Paratus
Lifer
- Jun 4, 2004
- 17,522
- 15,564
- 146
I wonder if that's the amount that can burn up safely in the case of an unscheduled re-entry.
Actually these things are almost comically tough:
second was the Nimbus B-1 weather satellite whose launch vehicle was deliberately destroyed shortly after launch on 21 May 1968 because of erratic trajectory. Launched from the Vandenberg Air Force Base, its SNAP-19 RTG containing relatively inert plutonium dioxide was recovered intact from the seabed in the Santa Barbara Channel five months later and no environmental contamination was detected.[28]

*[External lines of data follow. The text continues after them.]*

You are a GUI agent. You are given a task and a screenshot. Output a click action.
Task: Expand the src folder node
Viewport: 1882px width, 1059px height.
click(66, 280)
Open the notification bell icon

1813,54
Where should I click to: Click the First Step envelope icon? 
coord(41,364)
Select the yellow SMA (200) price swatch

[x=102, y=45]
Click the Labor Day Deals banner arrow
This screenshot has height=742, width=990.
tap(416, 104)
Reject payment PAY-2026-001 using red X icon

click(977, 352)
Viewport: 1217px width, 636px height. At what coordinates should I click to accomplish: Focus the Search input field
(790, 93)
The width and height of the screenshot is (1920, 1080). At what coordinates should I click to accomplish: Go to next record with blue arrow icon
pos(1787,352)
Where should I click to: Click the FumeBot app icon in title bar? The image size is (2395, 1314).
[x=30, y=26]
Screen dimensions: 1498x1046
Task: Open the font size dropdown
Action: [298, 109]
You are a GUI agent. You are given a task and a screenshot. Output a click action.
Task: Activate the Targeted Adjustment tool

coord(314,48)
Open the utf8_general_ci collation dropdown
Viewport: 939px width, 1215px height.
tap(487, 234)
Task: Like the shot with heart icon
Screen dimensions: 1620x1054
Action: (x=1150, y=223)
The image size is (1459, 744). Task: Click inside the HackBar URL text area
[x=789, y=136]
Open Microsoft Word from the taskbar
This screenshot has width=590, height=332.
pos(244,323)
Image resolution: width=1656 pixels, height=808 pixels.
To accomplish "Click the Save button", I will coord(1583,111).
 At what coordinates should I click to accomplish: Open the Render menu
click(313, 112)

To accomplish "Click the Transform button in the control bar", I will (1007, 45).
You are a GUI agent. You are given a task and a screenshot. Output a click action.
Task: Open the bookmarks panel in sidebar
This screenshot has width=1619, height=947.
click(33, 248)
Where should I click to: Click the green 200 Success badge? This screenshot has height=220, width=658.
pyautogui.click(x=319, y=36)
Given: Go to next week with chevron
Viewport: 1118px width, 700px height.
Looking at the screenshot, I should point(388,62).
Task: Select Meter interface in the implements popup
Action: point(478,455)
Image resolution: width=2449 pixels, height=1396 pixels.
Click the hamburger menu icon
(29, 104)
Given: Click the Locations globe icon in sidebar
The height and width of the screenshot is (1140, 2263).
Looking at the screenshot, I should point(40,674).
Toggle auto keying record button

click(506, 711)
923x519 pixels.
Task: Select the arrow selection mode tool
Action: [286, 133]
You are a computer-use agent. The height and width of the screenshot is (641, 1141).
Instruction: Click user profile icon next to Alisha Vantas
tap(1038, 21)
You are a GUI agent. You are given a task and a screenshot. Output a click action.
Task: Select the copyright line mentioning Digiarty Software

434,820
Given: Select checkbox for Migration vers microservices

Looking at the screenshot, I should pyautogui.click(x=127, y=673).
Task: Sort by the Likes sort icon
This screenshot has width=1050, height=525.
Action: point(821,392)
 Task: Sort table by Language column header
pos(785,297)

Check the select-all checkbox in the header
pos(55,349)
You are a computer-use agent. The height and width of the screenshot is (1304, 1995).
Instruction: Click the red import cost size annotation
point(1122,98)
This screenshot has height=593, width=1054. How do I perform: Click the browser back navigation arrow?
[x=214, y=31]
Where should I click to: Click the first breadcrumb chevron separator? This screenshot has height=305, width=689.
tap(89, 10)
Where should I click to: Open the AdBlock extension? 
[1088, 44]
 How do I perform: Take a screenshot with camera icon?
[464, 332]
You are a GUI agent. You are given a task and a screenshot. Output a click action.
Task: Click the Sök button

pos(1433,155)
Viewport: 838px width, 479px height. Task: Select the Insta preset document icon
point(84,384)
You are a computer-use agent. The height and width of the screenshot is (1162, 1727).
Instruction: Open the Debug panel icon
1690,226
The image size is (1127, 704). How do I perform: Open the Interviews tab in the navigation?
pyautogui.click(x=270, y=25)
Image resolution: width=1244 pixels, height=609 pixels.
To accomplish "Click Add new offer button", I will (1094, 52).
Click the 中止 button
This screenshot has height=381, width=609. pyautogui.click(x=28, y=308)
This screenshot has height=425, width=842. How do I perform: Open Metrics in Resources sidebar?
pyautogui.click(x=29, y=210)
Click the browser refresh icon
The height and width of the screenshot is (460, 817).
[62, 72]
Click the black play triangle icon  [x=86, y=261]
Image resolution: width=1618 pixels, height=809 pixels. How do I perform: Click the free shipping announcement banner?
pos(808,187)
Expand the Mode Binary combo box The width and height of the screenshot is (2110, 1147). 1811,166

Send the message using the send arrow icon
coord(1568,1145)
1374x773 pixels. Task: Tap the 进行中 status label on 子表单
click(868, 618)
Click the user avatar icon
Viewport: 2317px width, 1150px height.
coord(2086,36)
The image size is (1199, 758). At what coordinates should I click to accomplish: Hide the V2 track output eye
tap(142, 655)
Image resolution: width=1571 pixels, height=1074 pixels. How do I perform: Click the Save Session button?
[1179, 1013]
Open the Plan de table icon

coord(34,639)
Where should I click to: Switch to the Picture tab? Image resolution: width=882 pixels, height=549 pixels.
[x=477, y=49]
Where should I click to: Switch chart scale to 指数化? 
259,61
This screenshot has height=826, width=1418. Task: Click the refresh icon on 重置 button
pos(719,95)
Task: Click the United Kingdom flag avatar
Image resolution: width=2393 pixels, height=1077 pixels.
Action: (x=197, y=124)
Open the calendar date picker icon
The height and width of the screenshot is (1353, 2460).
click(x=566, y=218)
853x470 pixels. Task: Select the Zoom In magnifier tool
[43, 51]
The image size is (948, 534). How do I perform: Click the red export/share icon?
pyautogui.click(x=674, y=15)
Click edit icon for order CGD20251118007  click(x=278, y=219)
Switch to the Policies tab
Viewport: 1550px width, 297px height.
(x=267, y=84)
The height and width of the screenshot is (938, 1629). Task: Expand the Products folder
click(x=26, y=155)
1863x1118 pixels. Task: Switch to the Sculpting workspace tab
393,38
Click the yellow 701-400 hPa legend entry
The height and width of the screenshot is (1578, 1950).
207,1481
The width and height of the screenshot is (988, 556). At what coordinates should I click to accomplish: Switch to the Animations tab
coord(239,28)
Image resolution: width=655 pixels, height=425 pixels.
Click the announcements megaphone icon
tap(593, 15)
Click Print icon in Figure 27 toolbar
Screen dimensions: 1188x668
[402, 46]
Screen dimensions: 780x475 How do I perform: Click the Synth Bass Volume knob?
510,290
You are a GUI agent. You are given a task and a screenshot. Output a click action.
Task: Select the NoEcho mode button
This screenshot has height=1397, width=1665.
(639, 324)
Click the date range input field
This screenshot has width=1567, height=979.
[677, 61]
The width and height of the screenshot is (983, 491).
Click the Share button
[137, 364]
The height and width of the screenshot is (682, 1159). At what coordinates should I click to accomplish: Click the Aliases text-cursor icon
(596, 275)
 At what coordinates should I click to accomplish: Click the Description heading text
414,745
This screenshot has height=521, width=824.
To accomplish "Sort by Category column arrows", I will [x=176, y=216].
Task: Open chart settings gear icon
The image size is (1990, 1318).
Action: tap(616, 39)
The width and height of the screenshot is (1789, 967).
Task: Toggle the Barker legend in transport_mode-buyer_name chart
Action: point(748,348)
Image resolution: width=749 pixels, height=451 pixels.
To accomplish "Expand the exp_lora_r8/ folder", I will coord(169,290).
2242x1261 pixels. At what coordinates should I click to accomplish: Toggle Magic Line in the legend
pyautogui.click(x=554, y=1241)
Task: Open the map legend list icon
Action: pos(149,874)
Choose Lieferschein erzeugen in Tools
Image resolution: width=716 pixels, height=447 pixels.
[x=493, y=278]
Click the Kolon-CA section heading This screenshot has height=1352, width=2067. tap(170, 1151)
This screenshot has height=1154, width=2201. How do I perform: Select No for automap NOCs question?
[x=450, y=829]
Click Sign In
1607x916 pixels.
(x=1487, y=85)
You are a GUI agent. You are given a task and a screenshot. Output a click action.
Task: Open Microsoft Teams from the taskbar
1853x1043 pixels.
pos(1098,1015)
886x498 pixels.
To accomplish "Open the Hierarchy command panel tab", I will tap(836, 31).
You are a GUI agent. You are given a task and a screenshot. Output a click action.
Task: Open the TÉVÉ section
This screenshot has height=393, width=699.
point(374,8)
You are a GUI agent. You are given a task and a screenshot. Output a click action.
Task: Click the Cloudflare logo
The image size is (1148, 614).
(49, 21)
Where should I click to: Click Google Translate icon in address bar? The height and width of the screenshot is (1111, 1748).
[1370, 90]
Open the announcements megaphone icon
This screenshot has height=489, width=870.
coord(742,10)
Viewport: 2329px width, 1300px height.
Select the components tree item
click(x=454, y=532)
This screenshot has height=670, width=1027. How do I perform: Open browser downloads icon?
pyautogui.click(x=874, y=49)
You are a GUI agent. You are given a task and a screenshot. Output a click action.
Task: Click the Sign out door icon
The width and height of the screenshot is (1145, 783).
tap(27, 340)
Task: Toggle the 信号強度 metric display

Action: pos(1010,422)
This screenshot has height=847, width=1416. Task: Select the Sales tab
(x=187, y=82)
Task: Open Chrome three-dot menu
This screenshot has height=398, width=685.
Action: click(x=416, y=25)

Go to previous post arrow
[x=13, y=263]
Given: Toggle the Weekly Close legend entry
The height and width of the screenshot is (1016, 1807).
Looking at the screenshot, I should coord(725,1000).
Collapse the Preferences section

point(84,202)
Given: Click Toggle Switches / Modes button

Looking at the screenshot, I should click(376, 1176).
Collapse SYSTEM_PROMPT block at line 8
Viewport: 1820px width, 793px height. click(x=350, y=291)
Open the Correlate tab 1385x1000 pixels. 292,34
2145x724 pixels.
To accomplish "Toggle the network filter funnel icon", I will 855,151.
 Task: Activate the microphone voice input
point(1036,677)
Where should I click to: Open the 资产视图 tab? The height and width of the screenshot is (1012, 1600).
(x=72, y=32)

failure of the Apollo 13 mission in April 1970 meant that the Lunar Module reentered the atmosphere carrying an RTG and burned up over Fiji. It carried a SNAP-27 RTG containing 44,500 Ci (1,650 TBq) of plutonium dioxide which survived reentry into the Earth's atmosphere intact, as it was designed to do, the trajectory being arranged so that it would plunge into 69 kilometers of water in the Tonga trench in the Pacific Ocean. The absence of plutonium-238 contamination in atmospheric and seawater sampling confirmed the assumption that the cask is intact on the seabed. The cask is expected to contain the fuel for at least 10 half-lives (i.e. 870 years). The US Department of Energy has conducted seawater tests and determined that the graphite casing, which was designed to withstand reentry, is stable and no release of plutonium should occur. Subsequent investigations have found no increase in the natural background radiation in the area. The Apollo 13 accident represents an extreme scenario because of the high re-entry velocities of the craft returning from cis-lunar space (the region between Earth's atmosphere and the Moon). This accident has served to validate the design of later-generation RTGs as highly safe.
If it was used in a fission reactor, you can get a lot more out of it. This is just slow radioactive decay that produces heat, which then uses thermocouples to convert that to electricity. It's not efficient at all, but it lasts a long time and is far more simplistic than an outright reactor, though having a proper reactor would mean a lot more energy available for some very powerful equipment.
Thanks!
I'll also point out the 125W you get from 4.8kg is the electrical power. Thermally it's giving off around 2500W thermally. So it does give off a lot more power as heat.
At 125W electrical it puts it right in 4-6% efficiency range.